## Your instructions
Reproduce the lines below word for word, from the first line through the line containing "coordinates (240, 1003).".

## Available data
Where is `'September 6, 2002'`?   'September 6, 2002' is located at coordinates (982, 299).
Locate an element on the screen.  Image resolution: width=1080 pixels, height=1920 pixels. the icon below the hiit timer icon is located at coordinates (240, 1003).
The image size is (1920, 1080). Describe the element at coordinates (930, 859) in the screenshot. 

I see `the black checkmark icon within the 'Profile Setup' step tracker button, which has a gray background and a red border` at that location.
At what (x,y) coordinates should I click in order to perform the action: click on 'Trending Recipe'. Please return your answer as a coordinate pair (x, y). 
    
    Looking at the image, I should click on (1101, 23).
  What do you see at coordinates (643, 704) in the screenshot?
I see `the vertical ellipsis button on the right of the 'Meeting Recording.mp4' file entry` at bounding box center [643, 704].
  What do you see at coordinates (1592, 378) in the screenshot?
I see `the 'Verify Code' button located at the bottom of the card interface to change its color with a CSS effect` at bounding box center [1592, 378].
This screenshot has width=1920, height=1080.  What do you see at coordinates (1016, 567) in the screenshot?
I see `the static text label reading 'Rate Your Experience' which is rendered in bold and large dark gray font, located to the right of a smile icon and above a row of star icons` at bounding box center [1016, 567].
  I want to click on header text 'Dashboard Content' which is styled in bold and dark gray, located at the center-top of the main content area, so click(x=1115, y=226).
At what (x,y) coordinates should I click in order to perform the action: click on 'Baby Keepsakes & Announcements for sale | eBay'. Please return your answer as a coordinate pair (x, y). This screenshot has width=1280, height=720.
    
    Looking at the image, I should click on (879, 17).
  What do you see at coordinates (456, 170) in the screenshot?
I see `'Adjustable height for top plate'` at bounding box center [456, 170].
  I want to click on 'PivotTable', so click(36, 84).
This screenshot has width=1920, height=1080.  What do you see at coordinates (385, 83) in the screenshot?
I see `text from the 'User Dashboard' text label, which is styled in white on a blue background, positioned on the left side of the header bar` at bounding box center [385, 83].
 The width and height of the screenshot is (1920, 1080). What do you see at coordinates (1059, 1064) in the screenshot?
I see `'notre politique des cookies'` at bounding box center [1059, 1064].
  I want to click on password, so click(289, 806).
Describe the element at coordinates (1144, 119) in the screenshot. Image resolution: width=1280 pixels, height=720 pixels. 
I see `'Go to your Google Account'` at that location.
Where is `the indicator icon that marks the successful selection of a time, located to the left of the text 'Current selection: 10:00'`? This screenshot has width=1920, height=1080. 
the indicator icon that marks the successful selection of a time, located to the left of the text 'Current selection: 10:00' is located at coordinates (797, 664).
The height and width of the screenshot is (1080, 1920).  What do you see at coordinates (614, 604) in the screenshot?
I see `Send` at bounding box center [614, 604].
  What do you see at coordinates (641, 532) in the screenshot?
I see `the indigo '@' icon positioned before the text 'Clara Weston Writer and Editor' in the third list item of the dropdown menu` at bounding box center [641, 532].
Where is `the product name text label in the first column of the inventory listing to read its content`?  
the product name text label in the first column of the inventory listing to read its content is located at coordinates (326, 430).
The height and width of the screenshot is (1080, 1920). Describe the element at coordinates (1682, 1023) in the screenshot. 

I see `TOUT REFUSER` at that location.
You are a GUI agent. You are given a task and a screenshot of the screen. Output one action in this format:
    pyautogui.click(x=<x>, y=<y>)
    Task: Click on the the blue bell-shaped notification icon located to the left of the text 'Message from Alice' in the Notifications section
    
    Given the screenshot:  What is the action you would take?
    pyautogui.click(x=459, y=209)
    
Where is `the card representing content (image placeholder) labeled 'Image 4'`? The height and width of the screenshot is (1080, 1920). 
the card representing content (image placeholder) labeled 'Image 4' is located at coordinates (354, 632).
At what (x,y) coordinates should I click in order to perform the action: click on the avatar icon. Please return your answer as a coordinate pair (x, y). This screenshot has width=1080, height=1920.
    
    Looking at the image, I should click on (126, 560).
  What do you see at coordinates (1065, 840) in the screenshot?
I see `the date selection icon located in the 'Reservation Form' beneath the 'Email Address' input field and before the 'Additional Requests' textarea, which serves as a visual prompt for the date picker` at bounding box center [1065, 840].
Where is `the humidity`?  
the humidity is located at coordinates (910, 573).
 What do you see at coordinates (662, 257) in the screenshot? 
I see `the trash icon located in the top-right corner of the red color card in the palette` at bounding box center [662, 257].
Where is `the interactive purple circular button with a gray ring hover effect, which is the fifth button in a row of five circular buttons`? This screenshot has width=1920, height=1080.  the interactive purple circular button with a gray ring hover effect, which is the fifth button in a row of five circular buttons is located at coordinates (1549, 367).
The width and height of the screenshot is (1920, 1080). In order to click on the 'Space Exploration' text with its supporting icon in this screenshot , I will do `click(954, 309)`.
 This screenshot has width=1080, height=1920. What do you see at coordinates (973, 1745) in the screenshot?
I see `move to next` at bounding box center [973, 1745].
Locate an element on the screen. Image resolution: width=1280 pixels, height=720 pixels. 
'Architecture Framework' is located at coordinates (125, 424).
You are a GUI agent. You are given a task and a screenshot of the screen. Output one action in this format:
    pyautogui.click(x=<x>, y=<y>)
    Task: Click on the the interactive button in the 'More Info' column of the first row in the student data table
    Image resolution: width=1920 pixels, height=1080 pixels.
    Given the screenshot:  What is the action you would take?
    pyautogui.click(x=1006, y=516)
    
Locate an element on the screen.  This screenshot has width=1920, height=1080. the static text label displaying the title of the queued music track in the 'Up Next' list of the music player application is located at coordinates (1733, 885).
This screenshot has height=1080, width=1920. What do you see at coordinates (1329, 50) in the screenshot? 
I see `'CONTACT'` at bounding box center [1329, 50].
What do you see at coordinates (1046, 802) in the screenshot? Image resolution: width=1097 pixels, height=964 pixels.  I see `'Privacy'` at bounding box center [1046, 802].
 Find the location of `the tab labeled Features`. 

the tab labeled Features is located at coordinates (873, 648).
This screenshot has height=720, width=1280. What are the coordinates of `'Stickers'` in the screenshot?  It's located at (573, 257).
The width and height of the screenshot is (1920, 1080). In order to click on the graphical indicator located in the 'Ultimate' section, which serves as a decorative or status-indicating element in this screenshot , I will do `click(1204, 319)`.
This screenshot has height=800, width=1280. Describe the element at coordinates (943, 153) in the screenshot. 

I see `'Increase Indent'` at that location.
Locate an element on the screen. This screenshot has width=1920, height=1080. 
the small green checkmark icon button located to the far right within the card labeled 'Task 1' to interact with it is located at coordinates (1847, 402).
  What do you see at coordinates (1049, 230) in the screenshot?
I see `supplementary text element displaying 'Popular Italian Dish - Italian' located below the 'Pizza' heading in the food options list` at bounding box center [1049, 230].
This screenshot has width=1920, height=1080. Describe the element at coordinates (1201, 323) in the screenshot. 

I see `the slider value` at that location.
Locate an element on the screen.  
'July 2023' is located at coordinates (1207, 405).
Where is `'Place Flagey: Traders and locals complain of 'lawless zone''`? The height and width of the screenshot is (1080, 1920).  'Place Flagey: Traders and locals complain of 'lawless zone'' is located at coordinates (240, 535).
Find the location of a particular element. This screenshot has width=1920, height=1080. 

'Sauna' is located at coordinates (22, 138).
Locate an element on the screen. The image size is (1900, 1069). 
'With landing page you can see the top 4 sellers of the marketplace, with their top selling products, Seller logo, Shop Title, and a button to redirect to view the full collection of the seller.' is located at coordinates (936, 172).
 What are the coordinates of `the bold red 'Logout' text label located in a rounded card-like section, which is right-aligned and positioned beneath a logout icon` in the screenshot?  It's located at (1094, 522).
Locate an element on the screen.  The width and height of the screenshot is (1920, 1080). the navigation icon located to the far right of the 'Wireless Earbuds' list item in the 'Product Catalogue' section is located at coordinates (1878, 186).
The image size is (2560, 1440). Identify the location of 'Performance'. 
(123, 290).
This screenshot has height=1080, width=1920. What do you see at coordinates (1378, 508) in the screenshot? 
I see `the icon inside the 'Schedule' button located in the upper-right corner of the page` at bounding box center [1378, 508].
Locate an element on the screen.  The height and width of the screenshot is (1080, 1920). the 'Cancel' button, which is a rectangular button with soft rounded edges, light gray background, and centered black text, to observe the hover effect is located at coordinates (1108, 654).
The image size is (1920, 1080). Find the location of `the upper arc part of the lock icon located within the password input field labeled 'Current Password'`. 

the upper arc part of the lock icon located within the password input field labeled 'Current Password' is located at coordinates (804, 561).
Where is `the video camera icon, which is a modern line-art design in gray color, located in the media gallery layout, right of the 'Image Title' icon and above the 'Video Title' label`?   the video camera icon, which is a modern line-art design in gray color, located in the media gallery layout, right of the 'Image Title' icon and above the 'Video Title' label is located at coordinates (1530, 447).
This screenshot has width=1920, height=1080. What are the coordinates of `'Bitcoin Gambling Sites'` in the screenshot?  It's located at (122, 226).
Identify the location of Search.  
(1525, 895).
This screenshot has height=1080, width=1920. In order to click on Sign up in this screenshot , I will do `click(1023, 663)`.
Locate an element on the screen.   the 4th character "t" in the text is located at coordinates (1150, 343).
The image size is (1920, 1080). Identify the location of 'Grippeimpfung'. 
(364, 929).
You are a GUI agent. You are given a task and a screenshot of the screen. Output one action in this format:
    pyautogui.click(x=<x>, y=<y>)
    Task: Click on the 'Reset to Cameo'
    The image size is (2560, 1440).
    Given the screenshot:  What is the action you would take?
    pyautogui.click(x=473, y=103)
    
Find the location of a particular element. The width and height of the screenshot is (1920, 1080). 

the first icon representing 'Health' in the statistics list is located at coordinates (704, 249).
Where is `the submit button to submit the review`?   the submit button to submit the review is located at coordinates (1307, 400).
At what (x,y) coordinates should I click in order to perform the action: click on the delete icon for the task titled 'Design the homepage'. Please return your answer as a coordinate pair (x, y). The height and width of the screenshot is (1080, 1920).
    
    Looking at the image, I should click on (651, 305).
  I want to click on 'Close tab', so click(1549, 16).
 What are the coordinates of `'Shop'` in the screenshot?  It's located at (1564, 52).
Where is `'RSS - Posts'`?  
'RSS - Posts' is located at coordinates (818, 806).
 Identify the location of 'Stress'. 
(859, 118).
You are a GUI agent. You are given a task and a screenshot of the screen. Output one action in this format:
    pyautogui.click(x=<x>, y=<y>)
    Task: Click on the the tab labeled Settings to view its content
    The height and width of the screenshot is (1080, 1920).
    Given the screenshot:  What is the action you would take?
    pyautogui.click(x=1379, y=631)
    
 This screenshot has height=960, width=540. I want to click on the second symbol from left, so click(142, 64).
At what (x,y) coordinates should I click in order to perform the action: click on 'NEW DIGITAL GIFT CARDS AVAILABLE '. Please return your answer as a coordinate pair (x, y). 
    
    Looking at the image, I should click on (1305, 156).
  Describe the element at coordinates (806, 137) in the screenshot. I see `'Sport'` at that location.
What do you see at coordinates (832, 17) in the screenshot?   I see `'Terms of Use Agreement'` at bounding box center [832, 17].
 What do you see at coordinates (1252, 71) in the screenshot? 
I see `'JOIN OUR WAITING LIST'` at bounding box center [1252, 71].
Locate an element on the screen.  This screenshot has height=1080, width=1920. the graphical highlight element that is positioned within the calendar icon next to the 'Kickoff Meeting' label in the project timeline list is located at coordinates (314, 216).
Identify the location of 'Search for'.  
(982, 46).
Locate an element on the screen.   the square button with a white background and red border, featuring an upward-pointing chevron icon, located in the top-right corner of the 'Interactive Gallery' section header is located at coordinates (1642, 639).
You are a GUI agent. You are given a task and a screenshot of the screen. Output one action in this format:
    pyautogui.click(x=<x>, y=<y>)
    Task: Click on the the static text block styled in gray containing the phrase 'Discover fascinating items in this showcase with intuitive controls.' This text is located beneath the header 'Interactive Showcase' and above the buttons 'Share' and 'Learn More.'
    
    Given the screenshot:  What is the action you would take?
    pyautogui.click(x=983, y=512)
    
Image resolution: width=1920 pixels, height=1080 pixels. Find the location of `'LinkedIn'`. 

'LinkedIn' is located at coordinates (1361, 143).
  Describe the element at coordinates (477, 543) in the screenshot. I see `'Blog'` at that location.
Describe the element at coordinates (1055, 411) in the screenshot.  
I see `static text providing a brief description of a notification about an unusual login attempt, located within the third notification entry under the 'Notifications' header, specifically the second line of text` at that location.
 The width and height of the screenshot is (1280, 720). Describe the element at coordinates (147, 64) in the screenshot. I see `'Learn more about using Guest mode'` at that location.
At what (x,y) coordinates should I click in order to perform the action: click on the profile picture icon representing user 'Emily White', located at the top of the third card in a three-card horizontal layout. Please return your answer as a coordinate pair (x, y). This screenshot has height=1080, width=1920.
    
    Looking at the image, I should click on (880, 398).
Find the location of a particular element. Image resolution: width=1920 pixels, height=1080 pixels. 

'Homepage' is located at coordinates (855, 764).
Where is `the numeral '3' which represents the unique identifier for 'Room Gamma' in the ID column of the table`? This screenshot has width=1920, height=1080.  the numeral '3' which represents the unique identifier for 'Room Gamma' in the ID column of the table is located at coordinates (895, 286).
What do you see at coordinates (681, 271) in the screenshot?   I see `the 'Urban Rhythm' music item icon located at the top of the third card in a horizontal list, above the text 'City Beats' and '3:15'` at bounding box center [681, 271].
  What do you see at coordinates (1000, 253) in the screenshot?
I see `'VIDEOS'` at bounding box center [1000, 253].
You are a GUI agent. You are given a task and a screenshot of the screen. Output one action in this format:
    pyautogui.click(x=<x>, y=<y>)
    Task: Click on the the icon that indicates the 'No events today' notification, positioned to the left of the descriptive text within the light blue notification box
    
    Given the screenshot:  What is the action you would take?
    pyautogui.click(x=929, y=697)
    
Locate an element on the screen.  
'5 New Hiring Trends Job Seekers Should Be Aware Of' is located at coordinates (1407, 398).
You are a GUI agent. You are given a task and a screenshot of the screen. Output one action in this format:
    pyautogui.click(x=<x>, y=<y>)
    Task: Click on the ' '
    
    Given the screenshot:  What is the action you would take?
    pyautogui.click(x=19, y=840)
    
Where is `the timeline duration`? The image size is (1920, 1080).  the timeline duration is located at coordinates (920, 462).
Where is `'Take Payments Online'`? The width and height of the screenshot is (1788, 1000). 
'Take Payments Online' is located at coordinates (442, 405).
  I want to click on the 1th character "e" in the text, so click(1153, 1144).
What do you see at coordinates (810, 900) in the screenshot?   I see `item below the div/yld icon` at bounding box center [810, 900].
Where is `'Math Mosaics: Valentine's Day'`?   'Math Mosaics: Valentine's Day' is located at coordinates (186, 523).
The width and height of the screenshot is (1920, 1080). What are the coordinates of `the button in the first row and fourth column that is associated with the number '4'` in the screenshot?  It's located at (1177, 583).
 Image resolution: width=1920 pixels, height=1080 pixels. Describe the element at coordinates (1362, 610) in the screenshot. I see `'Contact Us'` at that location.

## Answer to the problem
Where is `'September 6, 2002'`?   'September 6, 2002' is located at coordinates (982, 299).
Locate an element on the screen.  Image resolution: width=1080 pixels, height=1920 pixels. the icon below the hiit timer icon is located at coordinates (240, 1003).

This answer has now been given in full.